* ESERCIZI PROPOSTI:
(1) Indica se ciascuna delle affermazioni seguenti concorda con il brano su D'Alema e Meloni. Rispondi sì o no e cita le parole del brano che lo stabiliscono. (a) D'Alema ha espresso ammirazione per Giorgia Meloni durante Agorà, su Rai3. (b) D'Alema dice che la tradizione del Novecento rappresentata da Fratelli d'Italia gli piace. (c) La riforma bicamerale della Costituzione è andata a buon fine.
(2) Prosegui il brano su D'Alema e Meloni a partire dall'ultima frase riportata.

━━━ BRANO FORNITO

Convertiti d’Italia, anche Massimo D'Alema si iscrive

Però, chi lo avrebbe mai detto? Massimo Baffino D’Alema, leader storico degli ex comunisti, primo Primo ministro ex togliattofilo, si iscrive al nuovo grande e vecchio partito dei “Convertiti d’Italia” che già conta nomi illustri. Ce ne siamo già occupati in passato, ad esempio qui

Ma dato il grande – e prevedibile - successo che sta riscuotendo a livello nazionale e internazionale ce ne occupiamo volentieri ancora per un vero pezzo da 90. Diciamo comunque che da D’Alema ce lo si poteva aspettare, basta solo ricordare la figura di Dalemoni, crasi di D’Alema e Berlusconi, quando andava di moda tanti anni fa il cosiddetto “inciucio” bicamerale perle riforma della Costituzione, peraltro fallito. Dunque dicevamo che baffino ad Agorà (Rai3) ha fatto outing, per carità non nel senso zanianano del termine che ai comunisti di un tempo piace – in genere - sempre il prodotto tipico come natura comanda, ma nel senso che ha espresso tutta la sua riverita e reverente ammirazione per Giorgia Meloni.

"Giorgia Meloni è una donna capace, robusta politicamente, rappresenta molto più di altri quel mondo della politica che è stato così disprezzato e si è preso una rivincita. Meloni era la segretaria del movimento giovanile del suo partito. È una donna che ha fatto politica e che ha fatto della politica una scelta di vita, io queste cose le apprezzo. Il paradosso è che dopo tanto nuovismo noi ci ritroviamo al governo il partito più novecentesco che c’è".

"Certo la tradizione del Novecento rappresentata da Fratelli d’Italia a me non piace, è l’altra rispetto alla nostra, però…".

━━━━━━
━━━ VOCI FORNITE

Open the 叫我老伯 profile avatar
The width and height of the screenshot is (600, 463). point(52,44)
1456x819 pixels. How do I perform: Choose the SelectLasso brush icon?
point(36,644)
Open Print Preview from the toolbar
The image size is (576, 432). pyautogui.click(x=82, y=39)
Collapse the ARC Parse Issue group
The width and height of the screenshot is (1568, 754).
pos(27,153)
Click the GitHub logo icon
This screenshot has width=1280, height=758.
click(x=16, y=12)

━━━━━━
━━━ VOCI FORNITE

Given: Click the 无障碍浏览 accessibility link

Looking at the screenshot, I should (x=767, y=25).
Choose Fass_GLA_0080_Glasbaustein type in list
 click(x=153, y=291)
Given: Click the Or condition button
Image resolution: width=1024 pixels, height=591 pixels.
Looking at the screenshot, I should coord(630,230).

━━━━━━

* RISPOSTE ATTESE:
(1)
(a) Sì: "baffino ad Agorà (Rai3) ha fatto outing" e "ha espresso tutta la sua riverita e reverente ammirazione per Giorgia Meloni".
(b) No: "Certo la tradizione del Novecento rappresentata da Fratelli d’Italia a me non piace".
(c) No: "peraltro fallito".

(2)
Imbarazzo in sala. Le telecamere si soffermano impietose sui solchi che il tempo ha scavato nell’ex giovane comunista rivoluzionario che contestava i carri armati sovietici a Praga, facendo arrabbiare Giorgio Napolitano, allora responsabile filosovietico Esteri del PCI. Del passato restano solo gli occhi arretrati e vigili, i baffi, vecchio omaggio ai barbudos cubani, un sistema di areazione nasale imprevedibile fatto di improvvisi sbuffi e sbuffetti e di tic nervosi abbastanza celati da una spavalderia di altri tempi. Alla fine sembra che avesse quindi ragione Arianna, la sorella di Giorgia, che in un post profetico su Facebook scriveva: “Prima ti ignorano, poi ti deridono, poi ti combattono. Poi vinci”, citazione di Ghandi.

Se pure un avversario storico come Massimo D’Alema dà ragione a te che sei sempre stata dall’altra parte della barricata vuol dire che ce l’hai fatta veramente.

Del resto non è che in passato fossero mancati riconoscimenti reciproci come quelli tra Giorgio Almirante e – ad esempio - Enrico Berlinguer, ma quelli sembravano fare un po’ parte di una certa coreografia istituzionale ed anche la Pravda (non quella di Belpietro) – una volta - parlò bene di Pino Rauti, forse influenzata dalla sua teoria dello “sfondamento a sinistra”.

C’è un fine in questa “conversione” oppure no? Conoscendo D’Alema siamo per la prima ipotesi. Il leader Massimo staziona ancora in Articolo 1 insieme al neoscomparso ministro Roberto Speranza che era sua propaggine. Staziona, ma guarda. Guarda con interesse al Partito democratico e alle sue convulsioni. Lo guarda da sinistra, come Matteo Renzi, altro premier di quella tradizione, lo guarda da destra. Ma entrambi lo guardano ed entrambi parlano bene di Giorgia Meloni.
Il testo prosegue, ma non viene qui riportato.